Na meteórica ascensão e queda de um homem com um passado, que os espectadores sabem não ser luminoso, ao longo dos 150 minutos de BECO DAS ALMAS PERDIDAS vamos desenhando o retrato mental do protagonista, assim como o rosto material e, por muitos anos escondido, do seu ser. No final, depois deste singular percurso fílmico, saberemos bem o que significa aquele desesperado grito de angústia. Porque ele sabe, como nós sabemos, que os monstros estão entre nós.

Willem Dafoe Óscares 2022
Willem Dafoe em “Nightmare Alley” | © NOS Audiovisuais

Finalmente, não posso deixar esta análise da moderna versão de um clássico do film noir e da literatura inscrita na série negra sem falar na Direcção de Fotografia, de Dan Laustsen, concebida com base numa paleta de cores que empresta aos ambientes do filme uma atmosfera estética de pesadelo, mundos fechados sobre si mesmos, mesmo quando saímos dos espaços concentracionários e degradados da feira. Indissociável da Fotografia, a Direcção Artística acentua na reconstituição de uma época os valores de produção dominados por uma definição classista dos décors, por um lado o básico e funcional dos deserdados e, por outro, o que resulta da ostentação plutocrática dos mais ricos, através da valorização das estruturas arquitectónicas e plásticas do estilo Art Deco.

Nightmare Alley - Beco das Almas Perdidas, em análise
Nightmare Alley

Movie title: Nightmare Alley

Date published: 25 de January de 2022

Director(s): Guillermo del Toro

Actor(s): Bradley Cooper, Toni Collette, David Strathairn, Rooney Mara, Richard Jenkins e Cate Blanchett.

Genre: Drama, Thriller, 2021, 150 min

  • João Garção Borges - 75
  • Manuel São Bento - 75
  • Maggie Silva - 72
  • Virgílio Jesus - 70
  • Rui Ribeiro - 70
  • Cláudio Alves - 65
71

Conclusão:

PRÓS: Nova abordagem cinematográfica, que não obscurece nem o clássico de Edmund Goulding nem a memória dos actores que encontramos no elenco da versão de 1947. Pelo contrário, recomendo vivamente que procurem uma cópia desse filme, porque a sua visão pode ser, antes ou depois, um belo exercício sobre o modo como a eficácia de um filme não se mede necessariamente pela maior ou menor importância dos valores de produção, incluindo os orçamentais. De igual modo, ficamos despertos para as potencialidades da obra literária original, de que uma parte substancial, e mais completa, surge agora na versão de Guillermo Del Toro.

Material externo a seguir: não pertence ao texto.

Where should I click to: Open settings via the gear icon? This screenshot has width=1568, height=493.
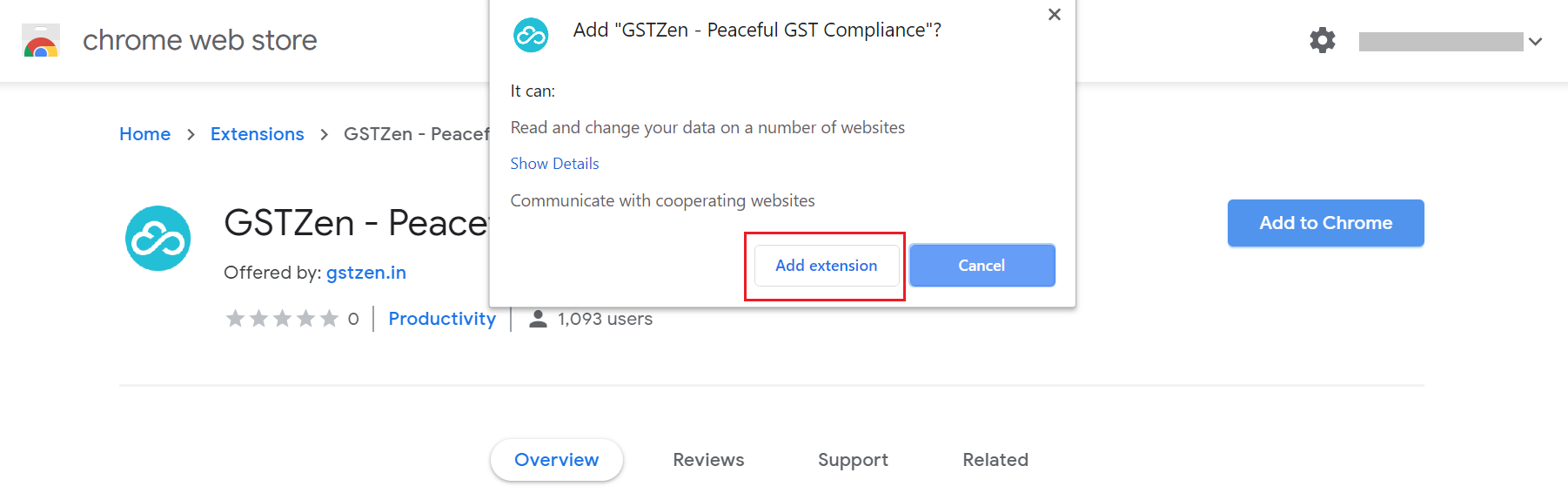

Não será a melhor nem a pior obra do realizador. Possui, isso sim, algo que o coloca na primeira linha da produção cinematográfica destinada preferencialmente ao grande ecrã, ou seja, a dimensão imagética e narrativa que, sem precisar de ser super isto ou aquilo e muito menos sobrenatural, nos dá um leque de personagens, com ou sem máscaras, em confronto consigo mesmos e com a própria noção de Humanidade.

CONTRA: Há quem aponte a duração. Não concordo. Na verdade, há filmes que duram hora e meia e parecem infindáveis. Passo a sessão a olhar para o relógio e só não saio por disciplina de crítico. Há outros que duram horas e horas e quando acabam apetece vê-los de novo. Neste caso, não exageremos e digamos antes que o filme possui a duração que precisava para contar a história assombrada de um homem numa época particularmente difícil dos EUA e do mundo. Mais, sem querer fazer o filme dos outros, para mim esta nova versão podia, isso sim, desenvolver mais a relação de Stan com Zeena e de Stan com Molly. Faria assim mais sentido a composição gráfica do cartaz onde vemos aquele homem rodeado por aquelas mulheres e, naturalmente, a mulher fatal da relação Stan e Lillith. Repito aquilo que disse no presente artigo. De certo modo, falta o que não falhava na versão de 1947, o pulsar do desejo. O fogo que arde sem se ver.